Folk arts teach us, but they can also be irreverent, like the two poems by the Hebrew and Arabic litterateur known only as Nasir, whose poems were popular around 1300 CE. In one of the poems, translated here by Alan Elbaum, he purports to offer a recipe that will cure love; in the other, he debates whether hash or wine is the better intoxicant. Echoes of his irreverence reappear in Cairo folk music of the early twentieth century. In “Re-Collecting Egyptian Folk Songs,” Nicholas Mangialardi writes about the irreverent tunes being sung in music halls. Yet when they were set down in print, becoming a part of the official history, they were sanitized, with many of the darker edges edited away.
Still, the malleability of folk art is one of its great pleasures. In this issue, two Palestinian authors—Sonia Nimr and Sonia Suleiman—both interpret a single folktale, and then discuss their process and the folktale form.
The short stories in this issue also twine the supernatural with the ordinary lives of people just getting by. In the frightening “A Well No One Can Reach” by Saudi author Omar Al Jadhee, translated by Leonie Rau, something mysterious prevents thirsty people from reaching water. In Mariam Qahtani’s “Heavensent Huriyya,” translated by Ali Al-Jamri, a woman who is abandoned by her community shapeshifts into something otherworldly. Yahia Al-Tahir Abdullah’s “Death in Three Portraits,” translated by Salma Harland, weaves the natural process of contagion and death with the supernatural that lies just beyond the edges of our vision.
The importance of folk narratives to diasporas is keenly felt across time and space. Eman Quotah’s “Songs from My Father” journeys through a childhood in Ohio shaped by her father’s Meccan nursery rhymes, while Will Pewitt’s translation of ‘Abd al-Rahman al-Dakhil gives us two 8th century CE Andalusian poems which strike a chord with modern yearning for a lost home.
But at the center of this issue, Zainab Almahdi reminds us that folklore is also all-ages fun.
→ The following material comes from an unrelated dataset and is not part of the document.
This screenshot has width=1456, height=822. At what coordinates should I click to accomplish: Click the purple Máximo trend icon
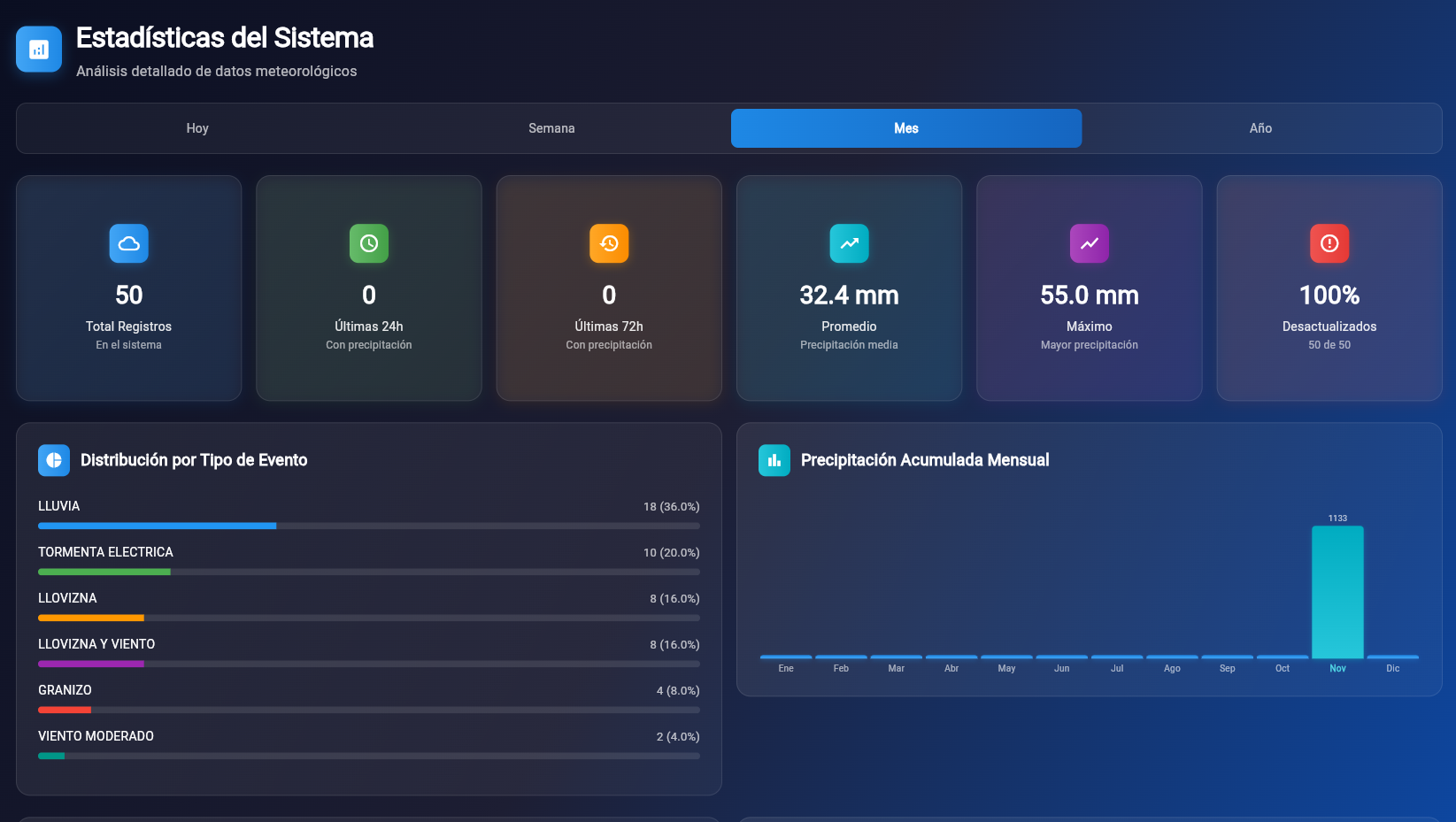coord(1090,243)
In her bilingual graphic novel “Um Hmaar Returns!,” we go on a lighthearted, fast-paced adventure with both the supernatural and manufactured TV hype in Bahrain.
This issue, our last of the year, is a celebration of stories and poetry that are oral, anti-professional, transgressive, strange, and fantastical. In it, the ordinary and extraordinary people at the margins, as Alaa Murad writes, “refuse to be erased.”